Truth behind China-US trade 'imbalances'
Xinhua | Updated: 2018-03-27 19:55
UNWAVERING IN OPENING UP
When handling economic ties with other countries, a trade surplus is not what China seeks. Faced with setbacks in economic globalization and free trade, China has continued to be unwavering in opening up its economy.
Take the opening up of the service sector for example. Even though China holds a big service trade deficit with the United States, it has been taking big steps to further open the sector, and more measures are in the pipeline.
Vice Minister of Commerce Wang Shouwen said on Sunday that China will widen market access in finance, telecom, heath care, education, and elderly care for foreign investors, and will ease restrictions on foreign holdings in financial businesses including banks, brokerages, and funds.
"We will unveil timetables and roadmaps to open up sectors including finance, new energy vehicles, and gas stations," Wang said while addressing the China Development Forum in Beijing.
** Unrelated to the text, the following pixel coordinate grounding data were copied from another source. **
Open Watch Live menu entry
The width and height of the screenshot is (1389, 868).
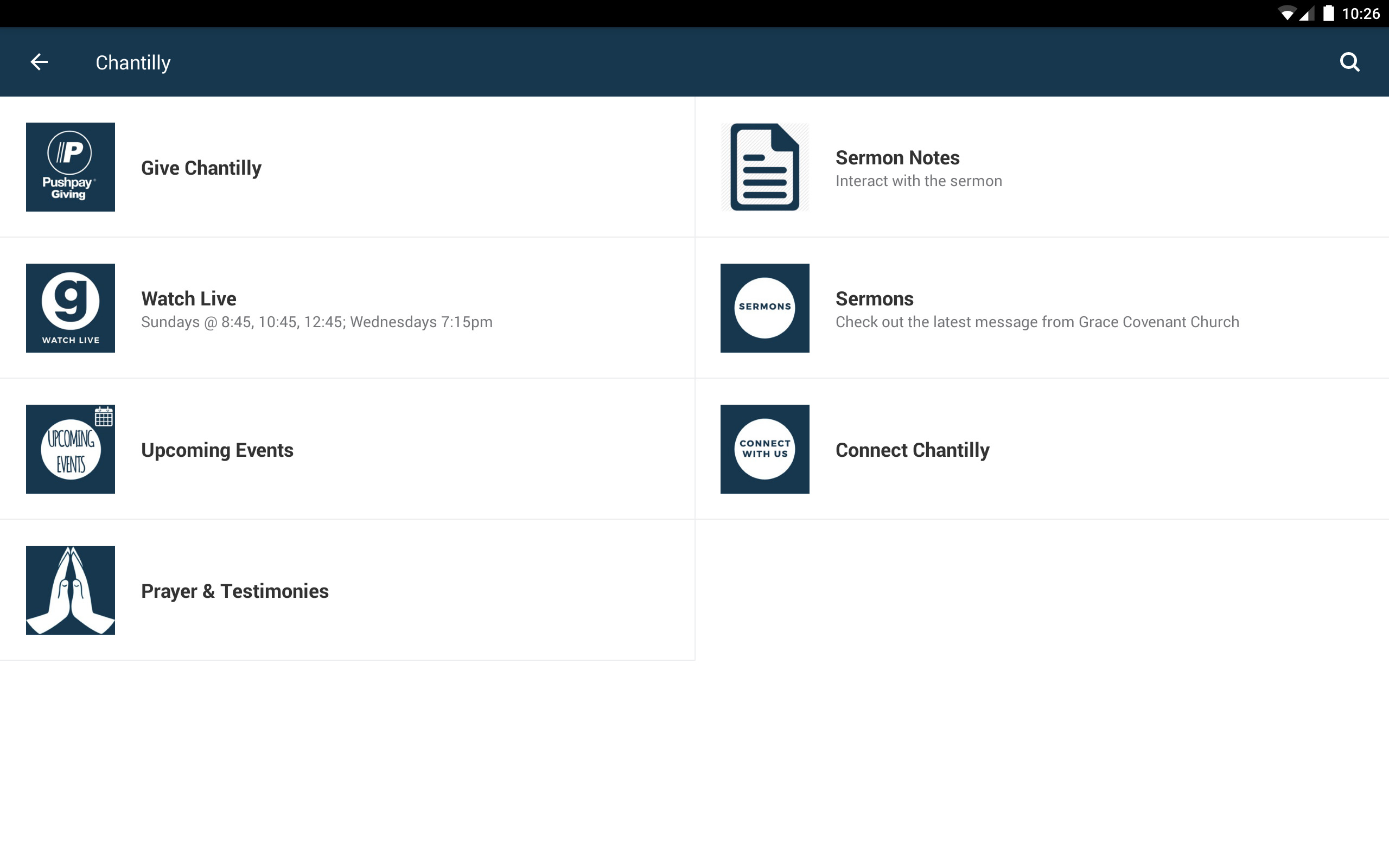pos(189,298)
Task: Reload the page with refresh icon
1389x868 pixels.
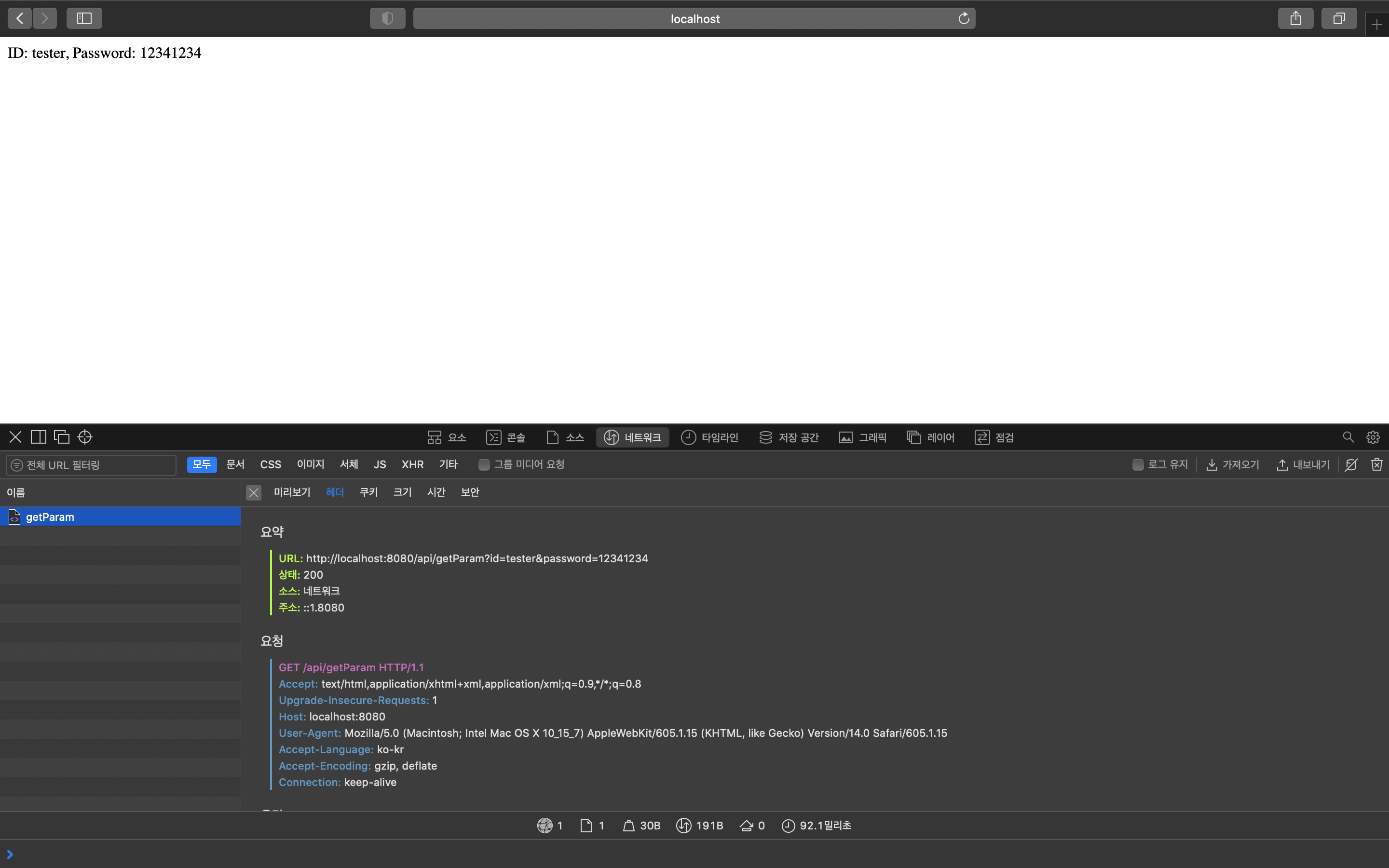Action: click(x=964, y=18)
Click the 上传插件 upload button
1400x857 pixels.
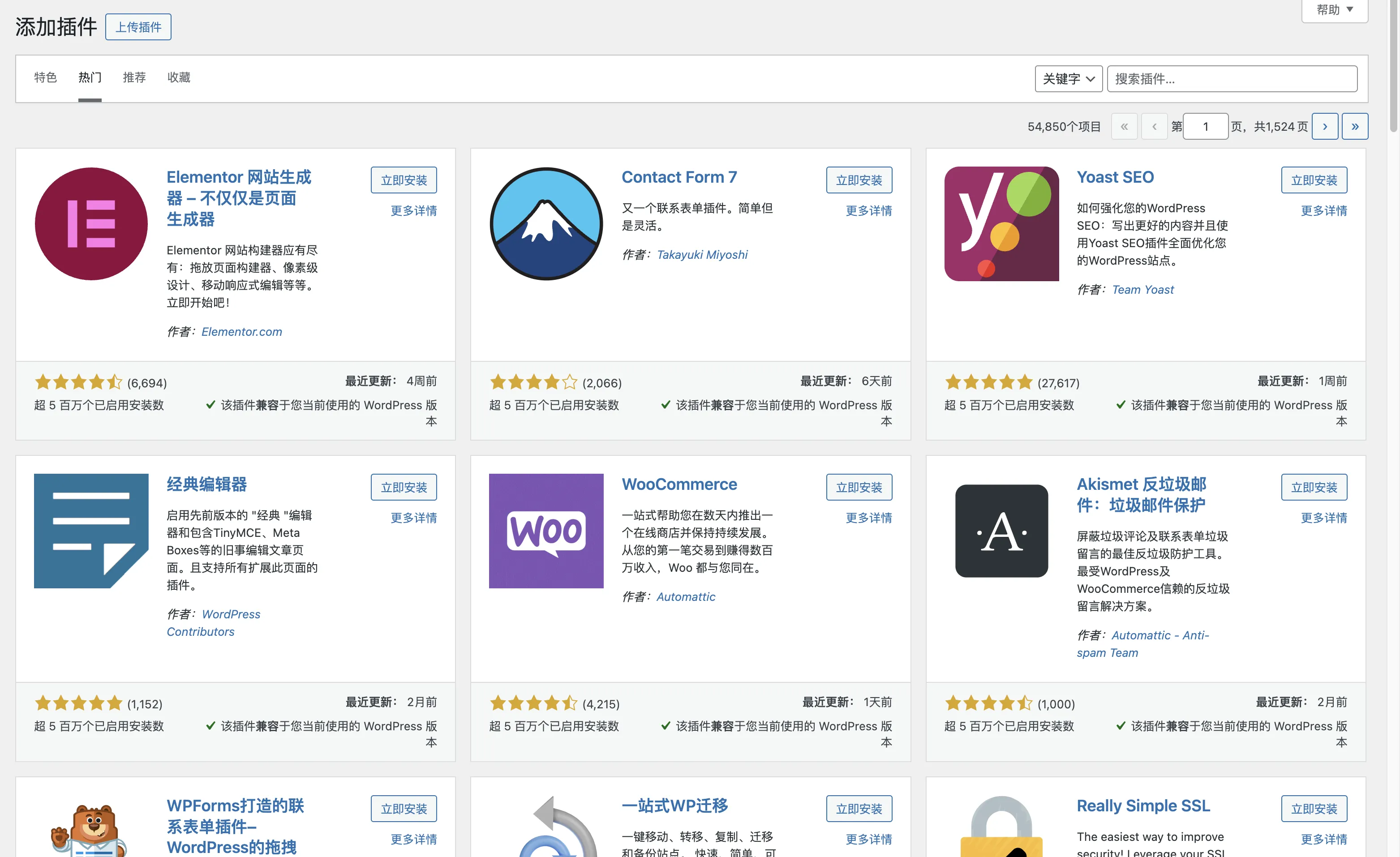coord(138,27)

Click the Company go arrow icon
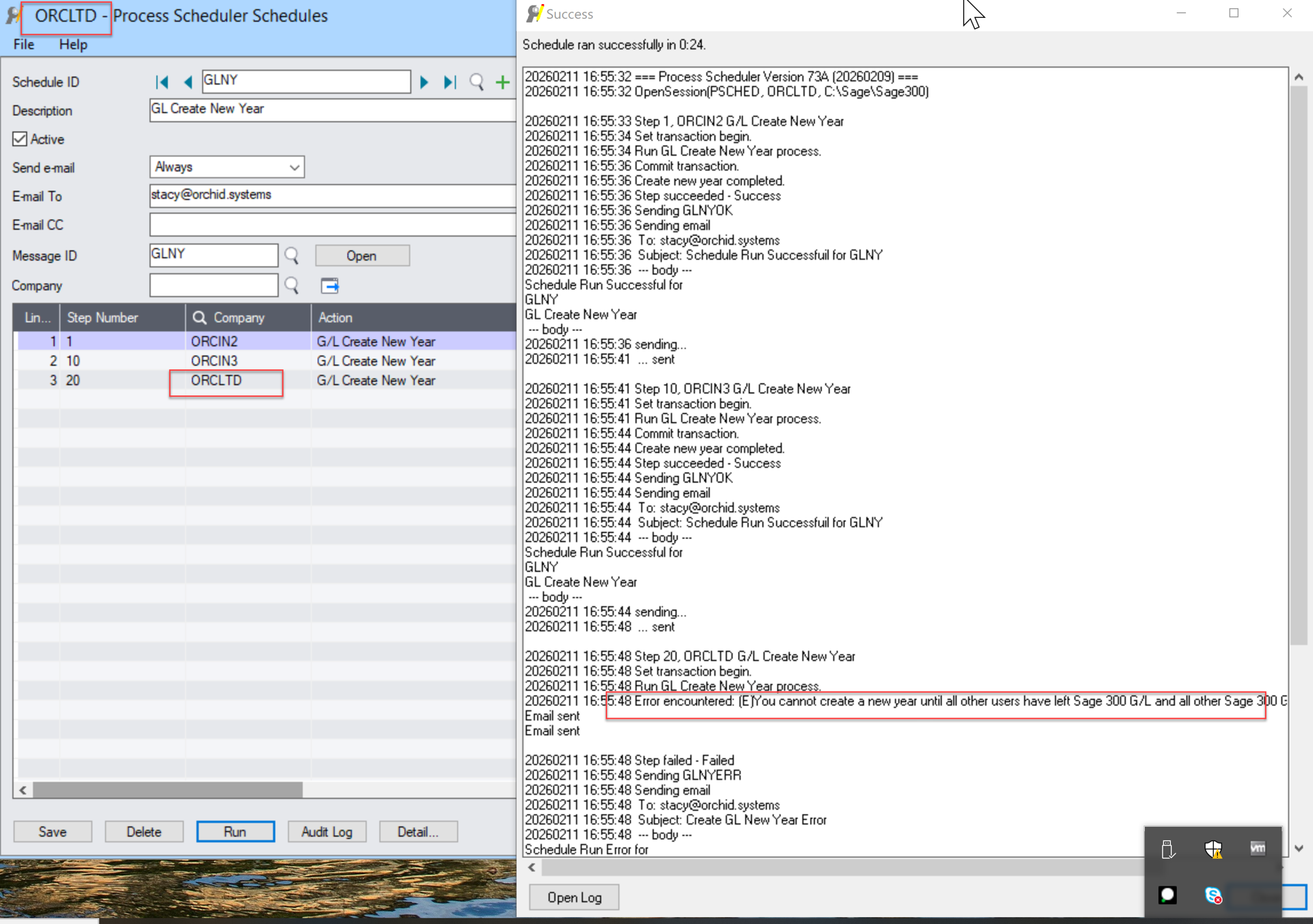pos(330,286)
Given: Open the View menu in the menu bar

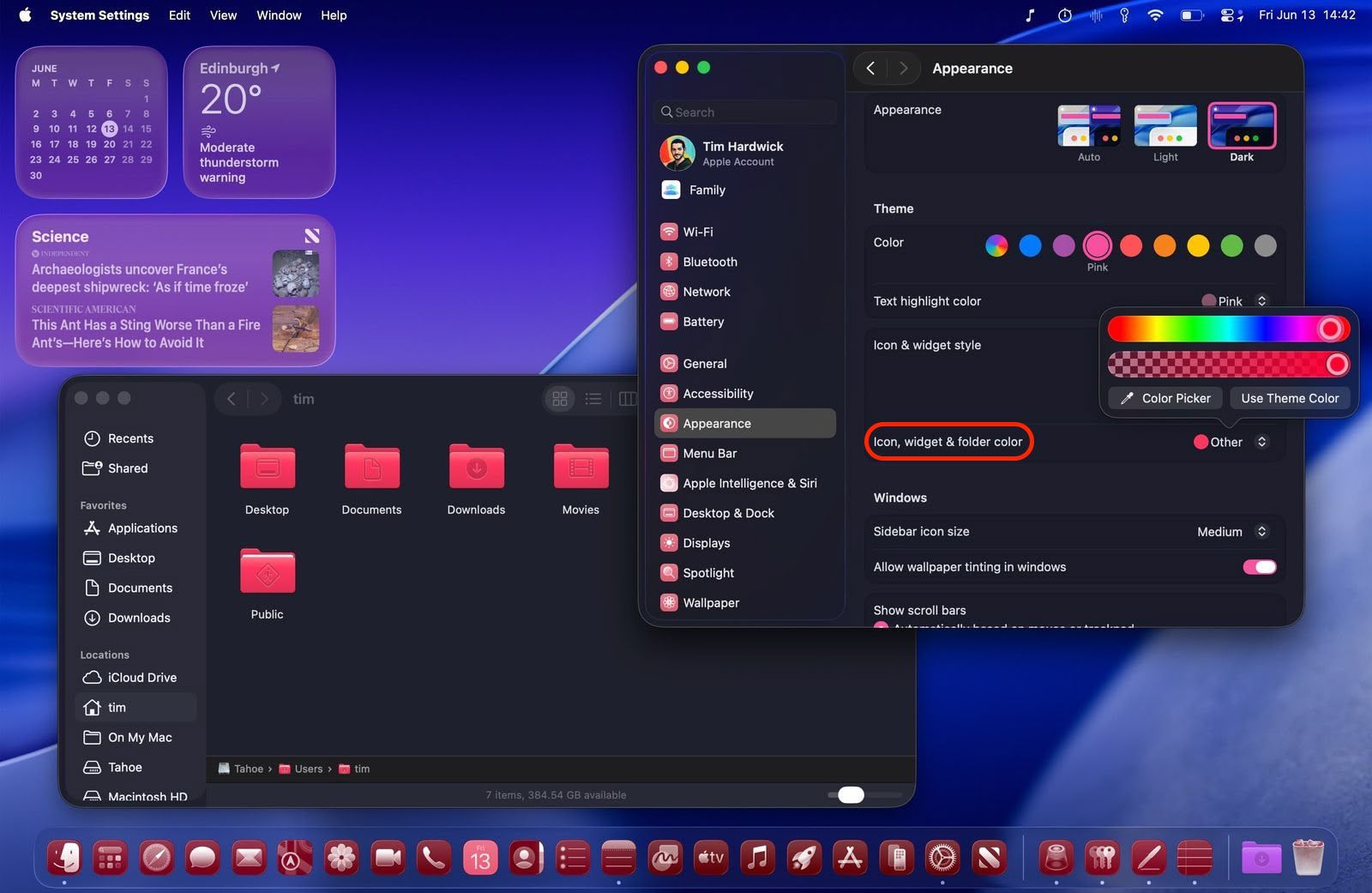Looking at the screenshot, I should coord(223,15).
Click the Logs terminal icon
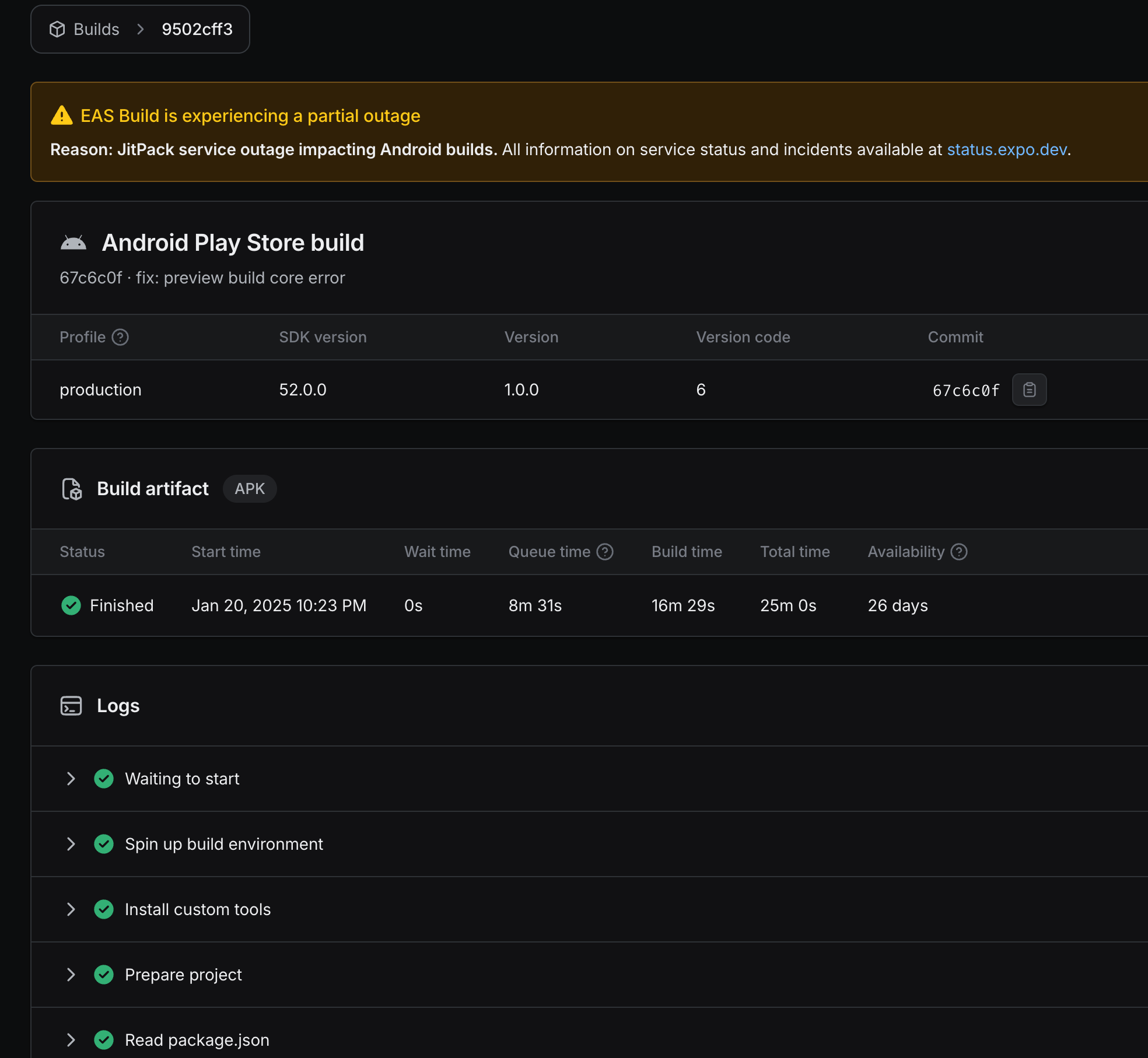This screenshot has width=1148, height=1058. tap(71, 706)
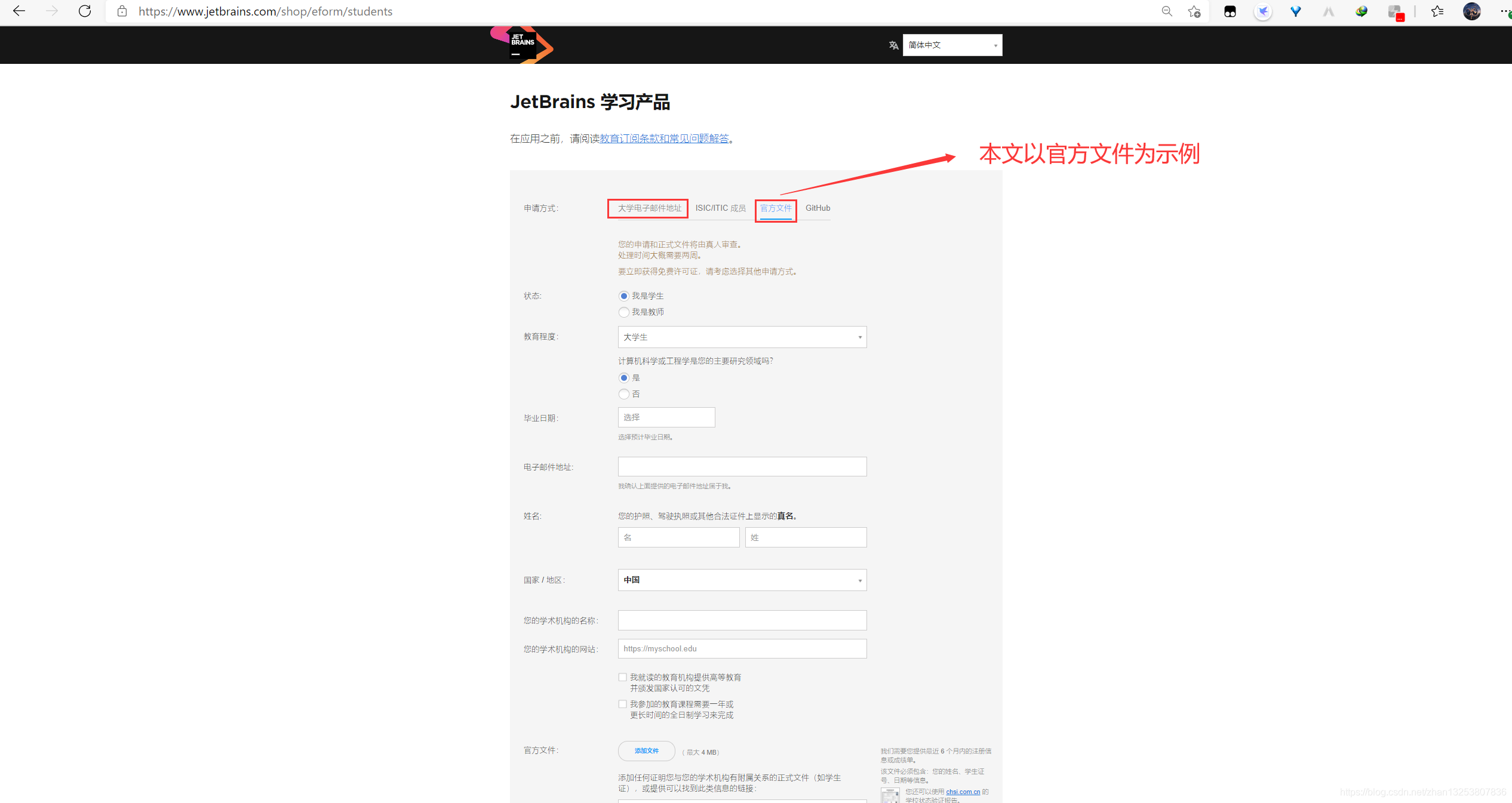
Task: Click the blue bird extension icon
Action: [1263, 11]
The commitment to opening up was in contrast with the country's deficit of 255.4 billion US dollars in service trade last year.
"We have as always supported free, fair trade," Wang said.
China has opened 120 industries related to service trade for foreign investors, surpassing the goal of 100 industries set when China joined the World Trade Organization nearly two decades ago.
In free trade zones, the government has fully liberalized many sectors closely watched by foreign investors, including credit ratings, accounting, e-commerce, power batteries, and railway traffic equipment, Wang said.
China has also cut red tape in foreign investment with many approval procedures simplified or scrapped, and more favorable policies can be expected, according to the vice minister.